What this task involves:
Pick out and copy every line of the records below that contains the word "size".

-- start --

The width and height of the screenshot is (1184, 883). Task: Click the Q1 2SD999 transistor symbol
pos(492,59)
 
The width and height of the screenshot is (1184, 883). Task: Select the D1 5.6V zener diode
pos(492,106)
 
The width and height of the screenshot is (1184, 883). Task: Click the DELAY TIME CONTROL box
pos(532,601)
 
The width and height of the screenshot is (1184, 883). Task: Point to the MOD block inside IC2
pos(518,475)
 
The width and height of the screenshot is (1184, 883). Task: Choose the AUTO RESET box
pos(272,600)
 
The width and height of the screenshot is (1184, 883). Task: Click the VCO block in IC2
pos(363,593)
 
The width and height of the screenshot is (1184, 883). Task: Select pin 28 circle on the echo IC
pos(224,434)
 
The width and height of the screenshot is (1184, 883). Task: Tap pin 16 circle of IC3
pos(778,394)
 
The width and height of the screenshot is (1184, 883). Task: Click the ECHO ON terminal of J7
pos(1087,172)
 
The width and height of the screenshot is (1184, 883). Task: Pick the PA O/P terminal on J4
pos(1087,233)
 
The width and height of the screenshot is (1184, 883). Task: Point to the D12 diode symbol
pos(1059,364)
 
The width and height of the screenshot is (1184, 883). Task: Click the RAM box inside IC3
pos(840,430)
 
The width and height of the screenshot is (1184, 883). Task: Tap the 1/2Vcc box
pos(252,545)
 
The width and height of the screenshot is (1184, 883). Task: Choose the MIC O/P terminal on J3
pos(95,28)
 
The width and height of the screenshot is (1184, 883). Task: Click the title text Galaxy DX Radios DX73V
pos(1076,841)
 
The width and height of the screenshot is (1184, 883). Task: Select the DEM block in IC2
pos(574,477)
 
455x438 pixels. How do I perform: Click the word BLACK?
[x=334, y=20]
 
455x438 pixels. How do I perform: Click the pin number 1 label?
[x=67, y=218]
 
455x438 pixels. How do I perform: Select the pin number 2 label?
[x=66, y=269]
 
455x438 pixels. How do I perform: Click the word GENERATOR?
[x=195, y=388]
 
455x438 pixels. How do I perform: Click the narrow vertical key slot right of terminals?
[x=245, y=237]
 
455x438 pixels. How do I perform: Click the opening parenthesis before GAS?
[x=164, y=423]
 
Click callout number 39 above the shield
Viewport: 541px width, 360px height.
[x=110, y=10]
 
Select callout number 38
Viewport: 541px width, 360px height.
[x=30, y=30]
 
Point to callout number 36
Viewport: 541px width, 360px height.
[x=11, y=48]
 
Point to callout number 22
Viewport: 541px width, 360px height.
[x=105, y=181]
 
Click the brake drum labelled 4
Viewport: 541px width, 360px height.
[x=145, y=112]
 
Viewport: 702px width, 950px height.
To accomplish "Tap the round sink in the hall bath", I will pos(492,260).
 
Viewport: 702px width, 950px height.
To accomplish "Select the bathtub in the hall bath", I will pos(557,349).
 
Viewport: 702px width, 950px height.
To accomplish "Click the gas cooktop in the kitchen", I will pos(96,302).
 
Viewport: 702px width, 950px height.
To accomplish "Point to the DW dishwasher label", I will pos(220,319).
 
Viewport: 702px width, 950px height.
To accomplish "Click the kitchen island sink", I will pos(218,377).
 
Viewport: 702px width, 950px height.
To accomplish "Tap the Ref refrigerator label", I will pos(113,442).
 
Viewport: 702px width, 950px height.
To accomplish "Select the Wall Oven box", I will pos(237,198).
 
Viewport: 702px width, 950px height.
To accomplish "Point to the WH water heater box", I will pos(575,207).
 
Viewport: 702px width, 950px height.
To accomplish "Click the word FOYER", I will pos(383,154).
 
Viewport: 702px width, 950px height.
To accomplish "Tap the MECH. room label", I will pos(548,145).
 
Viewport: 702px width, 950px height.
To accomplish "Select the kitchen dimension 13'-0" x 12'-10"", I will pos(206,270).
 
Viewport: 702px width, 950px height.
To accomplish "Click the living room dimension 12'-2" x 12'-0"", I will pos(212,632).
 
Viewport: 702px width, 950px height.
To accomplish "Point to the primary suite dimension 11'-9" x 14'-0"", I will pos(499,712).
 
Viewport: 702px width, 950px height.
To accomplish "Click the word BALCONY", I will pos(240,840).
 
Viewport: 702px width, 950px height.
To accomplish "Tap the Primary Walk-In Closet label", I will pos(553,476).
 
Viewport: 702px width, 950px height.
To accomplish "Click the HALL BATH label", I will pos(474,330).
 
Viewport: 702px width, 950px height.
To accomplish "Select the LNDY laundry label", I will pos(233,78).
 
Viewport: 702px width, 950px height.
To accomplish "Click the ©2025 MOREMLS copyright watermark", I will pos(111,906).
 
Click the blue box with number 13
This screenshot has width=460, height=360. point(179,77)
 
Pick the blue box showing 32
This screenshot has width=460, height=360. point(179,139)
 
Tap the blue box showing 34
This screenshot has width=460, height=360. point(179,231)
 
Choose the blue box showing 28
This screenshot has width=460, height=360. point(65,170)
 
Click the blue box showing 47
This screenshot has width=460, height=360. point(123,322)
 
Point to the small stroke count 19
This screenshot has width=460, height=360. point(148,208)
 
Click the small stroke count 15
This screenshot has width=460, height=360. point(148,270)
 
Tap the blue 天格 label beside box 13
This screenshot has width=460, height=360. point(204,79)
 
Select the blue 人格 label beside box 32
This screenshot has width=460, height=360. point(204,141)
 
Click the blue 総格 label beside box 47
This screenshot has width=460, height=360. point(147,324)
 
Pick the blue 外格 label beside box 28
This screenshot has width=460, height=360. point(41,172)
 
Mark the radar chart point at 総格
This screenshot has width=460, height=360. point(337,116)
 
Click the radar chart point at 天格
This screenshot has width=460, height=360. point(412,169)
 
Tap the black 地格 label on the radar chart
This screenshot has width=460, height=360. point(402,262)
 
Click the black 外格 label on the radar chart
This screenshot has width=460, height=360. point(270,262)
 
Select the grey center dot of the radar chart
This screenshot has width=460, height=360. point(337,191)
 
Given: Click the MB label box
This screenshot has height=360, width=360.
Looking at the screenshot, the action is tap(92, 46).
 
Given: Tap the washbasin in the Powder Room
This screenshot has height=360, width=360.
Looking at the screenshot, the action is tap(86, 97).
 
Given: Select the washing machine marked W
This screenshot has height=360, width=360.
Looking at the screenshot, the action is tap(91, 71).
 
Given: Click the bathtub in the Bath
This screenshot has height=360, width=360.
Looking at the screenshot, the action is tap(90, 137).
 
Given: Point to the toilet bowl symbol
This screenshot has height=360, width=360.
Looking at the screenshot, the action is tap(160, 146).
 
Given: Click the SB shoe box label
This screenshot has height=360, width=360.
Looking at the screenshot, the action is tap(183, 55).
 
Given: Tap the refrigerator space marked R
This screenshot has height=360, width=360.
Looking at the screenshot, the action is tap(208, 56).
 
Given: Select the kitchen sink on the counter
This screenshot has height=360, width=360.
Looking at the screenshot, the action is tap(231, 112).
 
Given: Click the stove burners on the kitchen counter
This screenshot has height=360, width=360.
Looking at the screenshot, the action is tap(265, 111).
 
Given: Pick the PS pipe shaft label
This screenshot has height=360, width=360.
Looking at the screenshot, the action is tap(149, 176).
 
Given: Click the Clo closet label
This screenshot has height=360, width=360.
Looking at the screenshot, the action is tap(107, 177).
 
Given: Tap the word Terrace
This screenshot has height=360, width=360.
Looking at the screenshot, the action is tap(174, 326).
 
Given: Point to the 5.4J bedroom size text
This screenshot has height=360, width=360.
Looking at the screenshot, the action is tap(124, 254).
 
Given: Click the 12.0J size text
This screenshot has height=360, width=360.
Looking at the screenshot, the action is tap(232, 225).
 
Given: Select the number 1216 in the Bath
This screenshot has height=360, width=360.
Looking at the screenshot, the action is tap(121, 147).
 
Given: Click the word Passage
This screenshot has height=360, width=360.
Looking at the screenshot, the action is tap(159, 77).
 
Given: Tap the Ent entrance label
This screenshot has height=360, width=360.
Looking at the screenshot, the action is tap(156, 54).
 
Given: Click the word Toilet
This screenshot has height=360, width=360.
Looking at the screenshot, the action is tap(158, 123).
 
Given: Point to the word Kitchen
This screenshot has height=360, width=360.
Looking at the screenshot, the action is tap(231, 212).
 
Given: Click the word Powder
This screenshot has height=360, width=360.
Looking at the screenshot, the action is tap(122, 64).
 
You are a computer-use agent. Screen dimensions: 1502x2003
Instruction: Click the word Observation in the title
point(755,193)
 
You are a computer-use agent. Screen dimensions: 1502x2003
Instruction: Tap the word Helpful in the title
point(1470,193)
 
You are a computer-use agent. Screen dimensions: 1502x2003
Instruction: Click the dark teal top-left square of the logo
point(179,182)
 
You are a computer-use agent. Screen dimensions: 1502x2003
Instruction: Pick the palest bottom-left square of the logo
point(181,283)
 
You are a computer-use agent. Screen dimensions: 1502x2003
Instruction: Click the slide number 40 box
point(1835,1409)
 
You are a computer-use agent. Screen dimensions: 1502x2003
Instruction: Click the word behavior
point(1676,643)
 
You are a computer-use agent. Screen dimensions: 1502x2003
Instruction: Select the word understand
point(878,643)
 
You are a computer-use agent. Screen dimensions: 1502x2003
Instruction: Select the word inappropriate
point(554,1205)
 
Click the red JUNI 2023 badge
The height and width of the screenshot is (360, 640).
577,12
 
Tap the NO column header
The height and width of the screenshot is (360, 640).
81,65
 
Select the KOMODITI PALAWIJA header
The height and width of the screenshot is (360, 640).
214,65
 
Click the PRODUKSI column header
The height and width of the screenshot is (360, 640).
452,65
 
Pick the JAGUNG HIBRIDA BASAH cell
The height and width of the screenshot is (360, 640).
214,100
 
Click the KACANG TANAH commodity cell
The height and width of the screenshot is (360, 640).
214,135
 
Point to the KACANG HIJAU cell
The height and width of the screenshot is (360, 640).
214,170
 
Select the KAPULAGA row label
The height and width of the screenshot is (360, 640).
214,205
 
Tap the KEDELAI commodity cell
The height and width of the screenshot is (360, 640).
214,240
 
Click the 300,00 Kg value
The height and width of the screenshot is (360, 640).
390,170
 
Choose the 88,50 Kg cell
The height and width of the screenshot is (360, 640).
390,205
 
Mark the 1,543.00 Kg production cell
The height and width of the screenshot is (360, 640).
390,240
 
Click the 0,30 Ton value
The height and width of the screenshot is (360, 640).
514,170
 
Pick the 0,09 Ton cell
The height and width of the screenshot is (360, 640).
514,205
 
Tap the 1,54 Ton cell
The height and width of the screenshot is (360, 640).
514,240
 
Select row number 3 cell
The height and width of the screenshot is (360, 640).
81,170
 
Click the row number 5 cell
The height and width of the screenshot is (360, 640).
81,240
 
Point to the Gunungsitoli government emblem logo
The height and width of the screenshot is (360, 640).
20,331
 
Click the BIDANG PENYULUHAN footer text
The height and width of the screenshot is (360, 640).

-- end --

Complete output:
Given: Point to the 5.4J bedroom size text
Given: Click the 12.0J size text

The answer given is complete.